Christopher Lee isn't actually a wizard, he just plays one in the movies (and sort of looks like one in real life, now that we think of it). But still, that hasn't stopped him from diving headlong into the mystical, magickal world of Wizard Rock, with a full-blown symphonic concept album he's calling Charlemagne: By the Sword and the Cross.
And, yes, we know the real Charlemagne wasn't technically a wizard (just the subject of an awesome Steely Dan song and most of the Hold Steady's Separation Sunday) but Lee's album is still a prime example of bearded, bong-glazed Wizard Rock, full of trilling strings and rolling timpani drums, songs with titles like "The Iron Crown of Lombardy" and "The Bloody Verdict of Verden," and Lee's booming voice, which, much like the legendary Sword of Erdrick, is strong enough to cleave even the heartiest of steel. Not to mention, you know, the dude played Saruman in the "Lord of the Rings" movies.
All of which is our way of saying that the By the Sword and the Cross kicks serious ass. And it's a welcome edition to the Wizard Rock canon (even if Lee himself describes the album as "symphonic metal"). So in celebration of this momentous achievement in sorcery (and rocking), we've donned our mystical robes and created a list of some other really great Wizard Rock albums. Grab your magic staff and read on.

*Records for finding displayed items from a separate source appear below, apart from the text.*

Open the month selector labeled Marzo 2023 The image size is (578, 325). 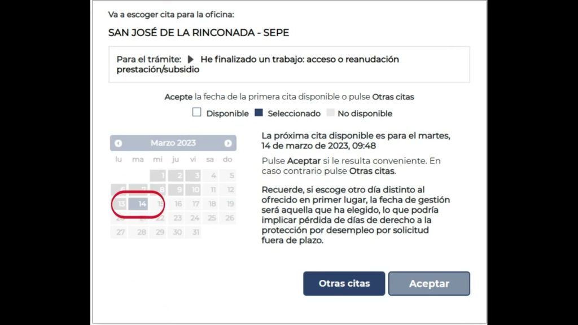(173, 143)
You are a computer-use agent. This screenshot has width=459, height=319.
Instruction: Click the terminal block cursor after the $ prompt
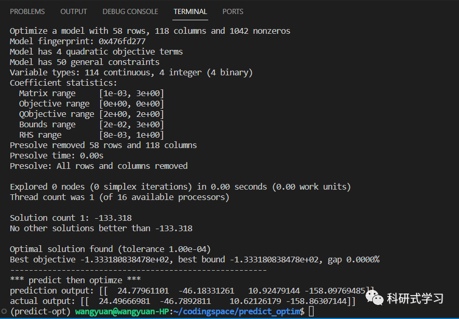[311, 311]
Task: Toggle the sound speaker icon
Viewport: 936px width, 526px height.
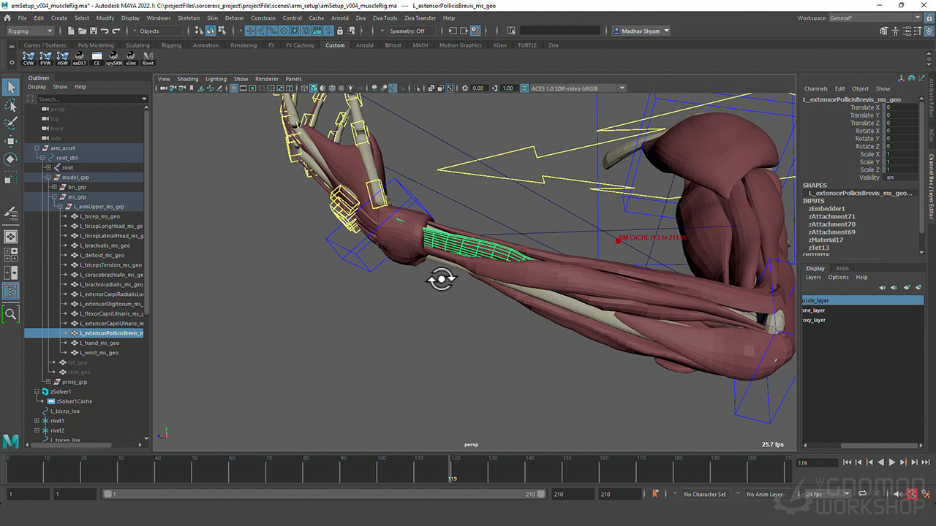Action: [x=898, y=495]
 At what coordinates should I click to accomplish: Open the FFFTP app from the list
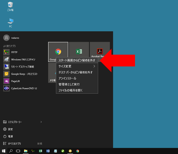(14, 52)

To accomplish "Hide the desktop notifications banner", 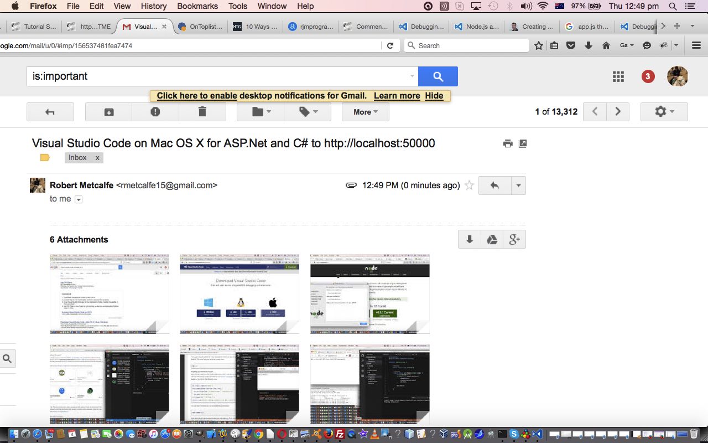I will click(434, 96).
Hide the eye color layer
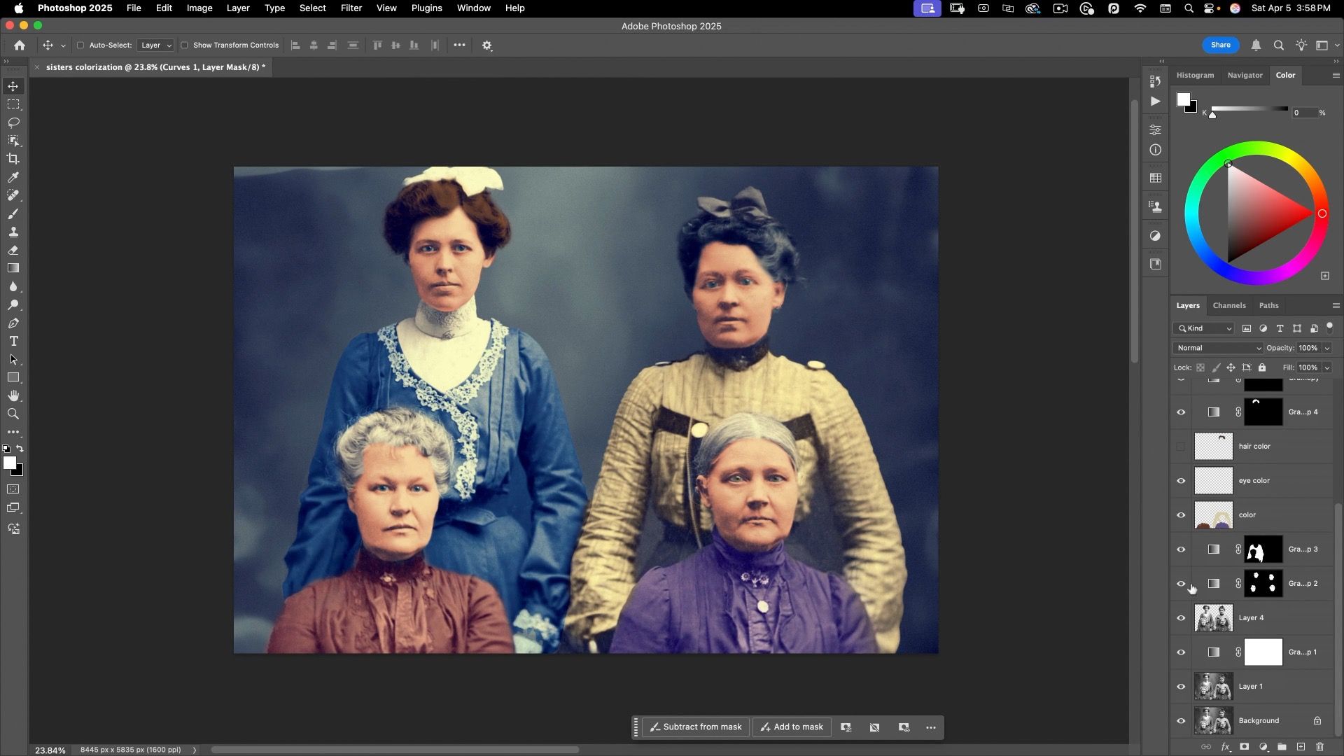 (1181, 481)
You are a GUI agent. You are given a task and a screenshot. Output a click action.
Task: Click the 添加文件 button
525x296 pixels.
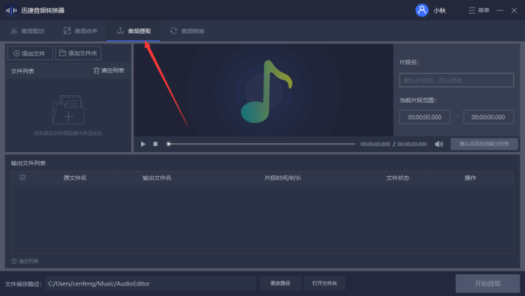tap(30, 53)
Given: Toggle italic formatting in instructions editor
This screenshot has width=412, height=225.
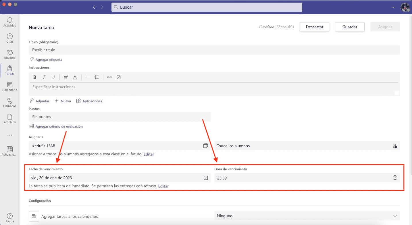Looking at the screenshot, I should pyautogui.click(x=44, y=77).
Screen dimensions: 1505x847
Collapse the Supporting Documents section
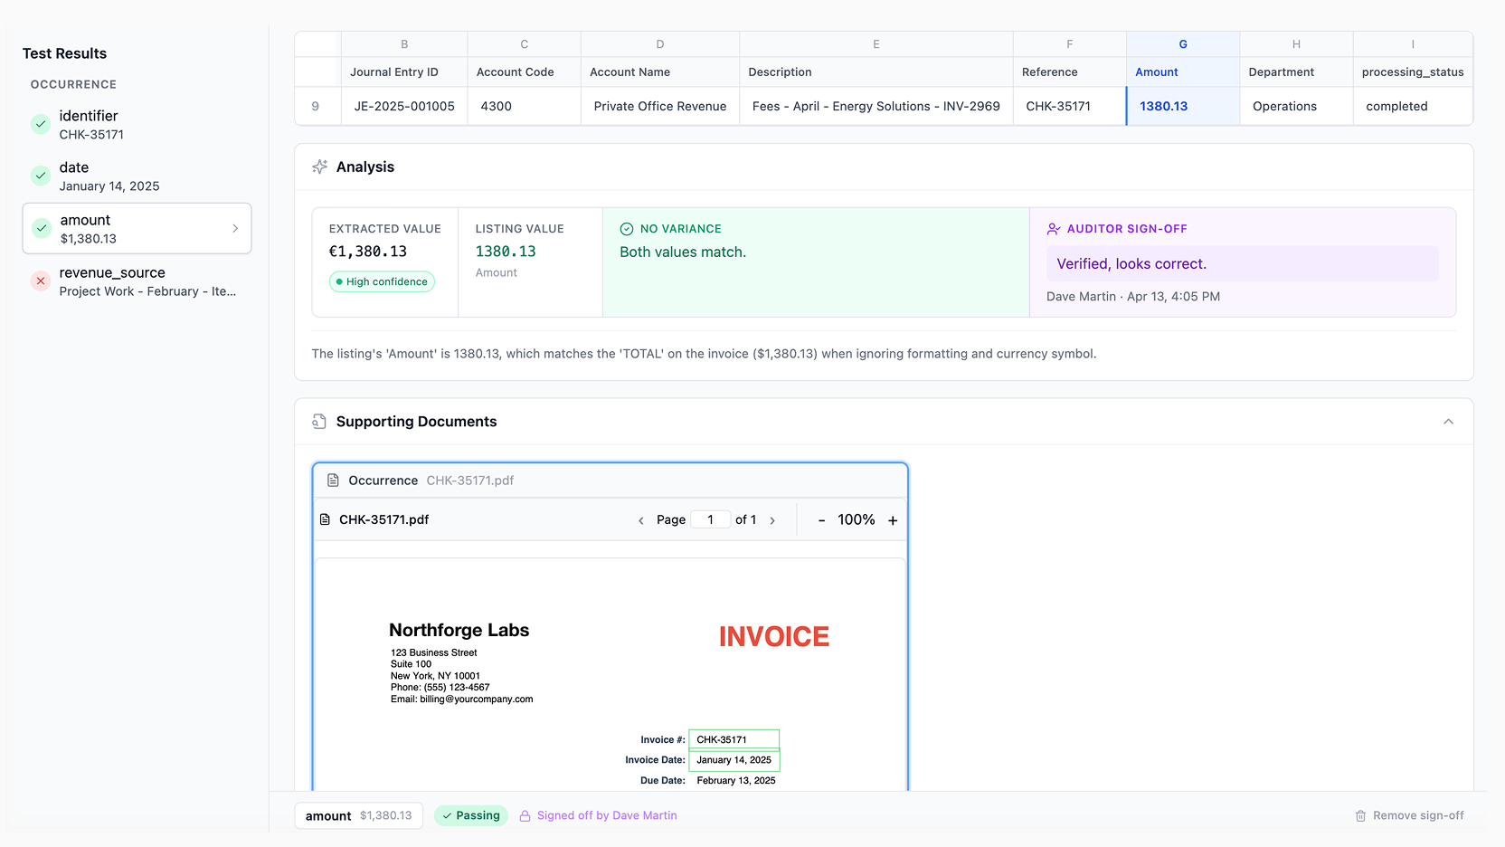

Uriah Heep, Demons and Wizards
Featuring "The Wizard," a truly awesome song about a titular "Wizard of a thousand kings …[with] a cloak of gold and eyes of fire." Truly Heep's most beardy album — which is saying something, considering they'd also release albums called The Magician's Birthday and Return to Fantasy.
Led Zeppelin, Led Zeppelin IV
It's got a mysterious — decidedly wizardly — old man on the front cover, the infamous "Hermit" illustration on the inside, plus songs like "The Battle of Evermore" and "Misty Mountain Hop," which reference J.R.R. Tolkien's work. Also, it totally kicks ass. Oh, and this is the one where the guys in Zeppelin decided to replace their names with mystical, rune-y symbols, too.
Wizzard, Wizzard Brew
The debut from a group of glam oddballs who very nearly had the Christmas #1 in England with 1973's "I Wish It Could Be Christmas Every Day" (they lost out to Slade's "Merry Xmas Everybody"), Brew is magical stuff, and Wizzard — headed up by former ELO member Roy Wood (who donned a long white wig and sort of looked like Edgar Winter wearing face paint) and featuring a veritable army of musicians on stage — were a delightfully odd, epically hairy band. For proof of this, check out a video of them performing "Christmas" from some British show in the '70s.
Sorcery, Stunt Rock
Okay, so basically all you need to know about these guys is that they named their band Sorcery, and that they employed two members to play "Merlin, the King of Wizards" and "The Prince of Darkness." Their finest moment was the 1978 film "Stunt Rock," which features Australian stuntman Grant Page aiding the band in their live shows. It's readily available on DVD, and chance are, if you're reading this, you've gotten high and watched it.
Manowar, Battle Hymns
The debut album from Auburn, New York's finest (and probably only) progenitors of proggy, truly epic Wizard Rock, Battle Hymns features narration by Orson-freaking-Wells on one track and set the standard for everything Manowar continues to do to this day (including setting Guinness World Records for "the loudest performance of all time"). On later albums, they'd start filling their album with 30-minute suites about Achilles, but their Immortal revolution starts here.
Harry and the Potters, Harry and the Potters
Proof that not all Wizard Rockers have to be hirsute, Harry and the Potters are the self-proclaimed "founders of the wizard-rock genre," though in their case they're talking about wizards of the J.K. Rowling variety. On their debut album — which is inspired by the first four "Potter" books — these squeaky-clean Massachusetts kids sing songs like "I am a Wizard," "Wizard Chess" and "The Fourth Triwizard Champion," which is good enough for us.